Task instructions: Reproduce every line of the records below verbatim, omitting the pictures.

Screen grounding records:
__________________________________________________

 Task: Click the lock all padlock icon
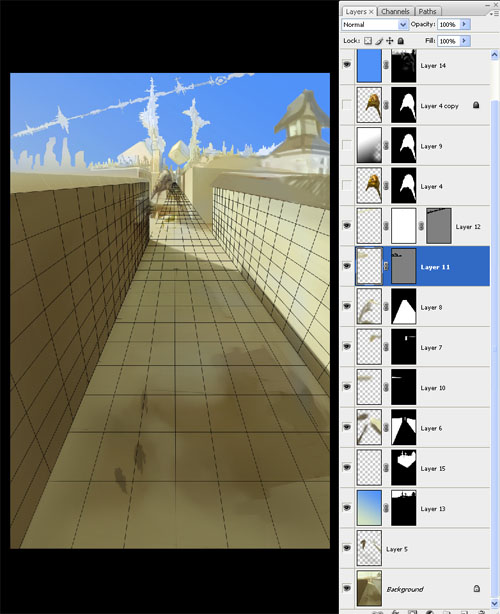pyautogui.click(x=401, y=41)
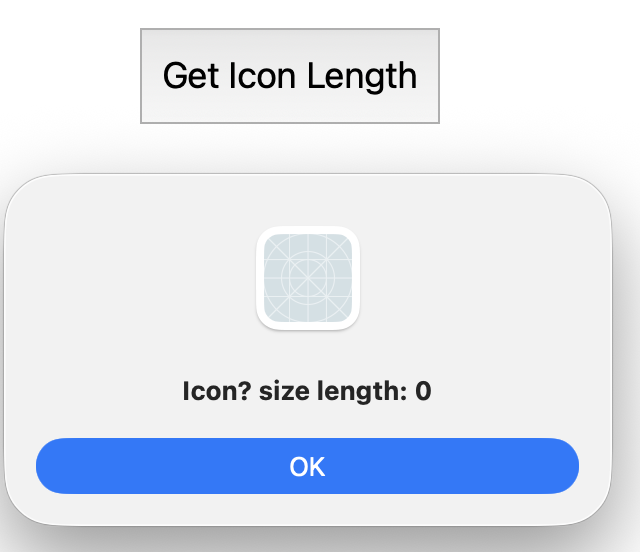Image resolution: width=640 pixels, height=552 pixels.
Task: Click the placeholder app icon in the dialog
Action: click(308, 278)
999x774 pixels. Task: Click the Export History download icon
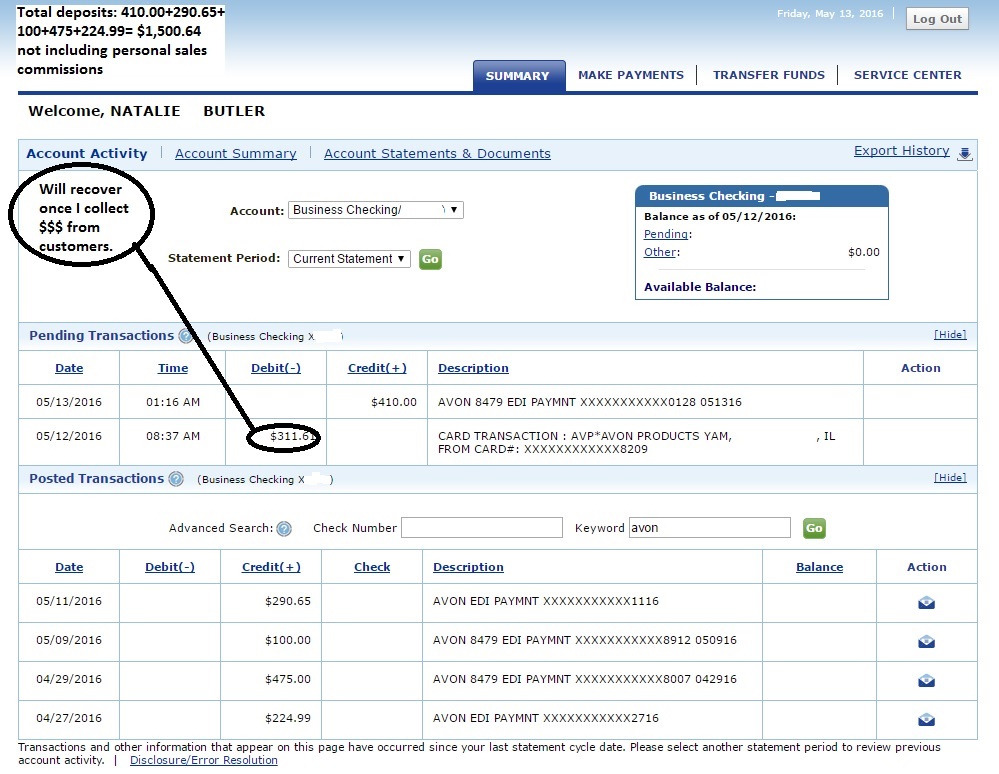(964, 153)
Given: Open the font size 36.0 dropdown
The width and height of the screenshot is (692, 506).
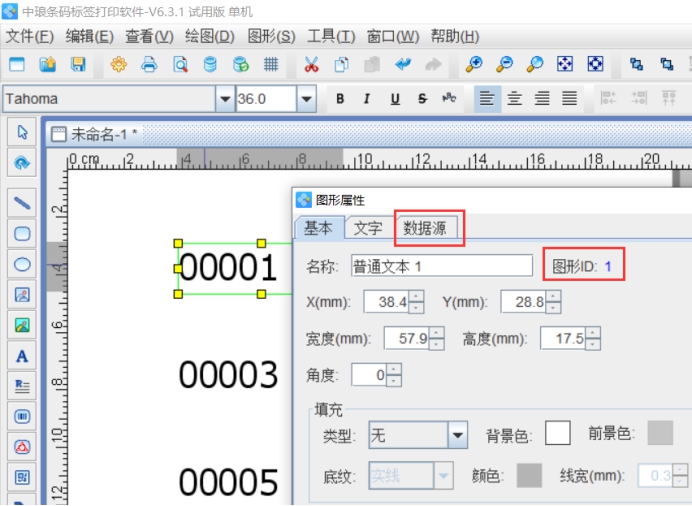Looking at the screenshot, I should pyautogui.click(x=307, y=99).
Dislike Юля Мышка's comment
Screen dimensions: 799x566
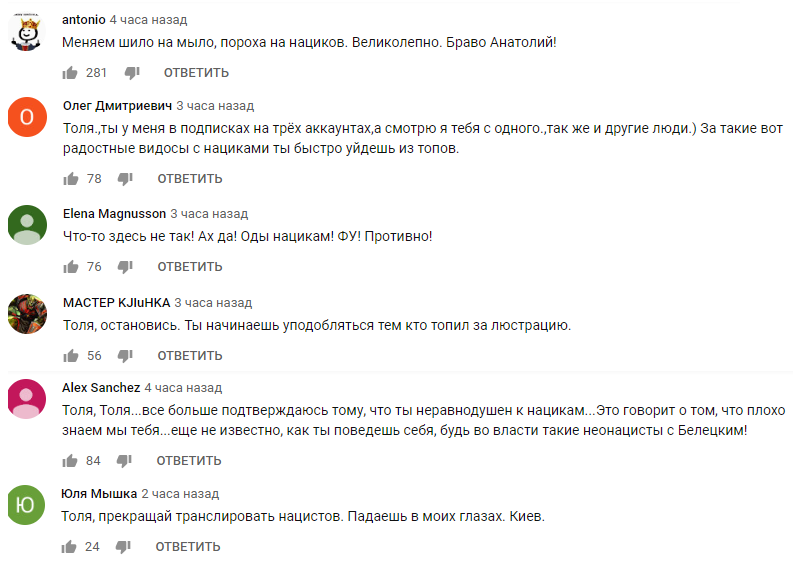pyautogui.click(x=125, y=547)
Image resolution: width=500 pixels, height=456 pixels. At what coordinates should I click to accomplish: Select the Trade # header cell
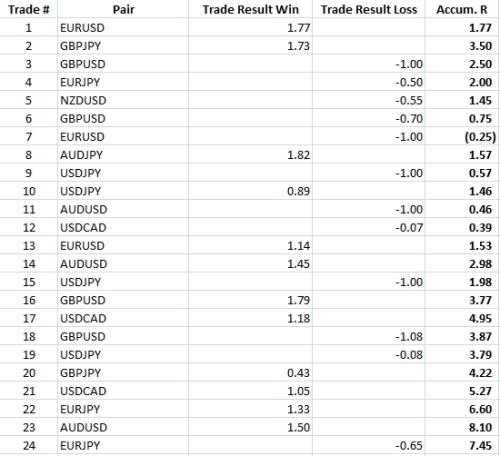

__________________________________________________

Written solution:
 Task: Click the lock all padlock icon
pyautogui.click(x=401, y=41)
Image resolution: width=640 pixels, height=552 pixels.
Task: Click the placeholder app icon in the dialog
Action: click(308, 278)
999x774 pixels. Task: Click the Export History download icon
(964, 153)
Given: Open the font size 36.0 dropdown
The width and height of the screenshot is (692, 506).
Looking at the screenshot, I should pyautogui.click(x=307, y=99).
Dislike Юля Мышка's comment
Screen dimensions: 799x566
pyautogui.click(x=125, y=547)
Image resolution: width=500 pixels, height=456 pixels. At what coordinates should I click to accomplish: Select the Trade # header cell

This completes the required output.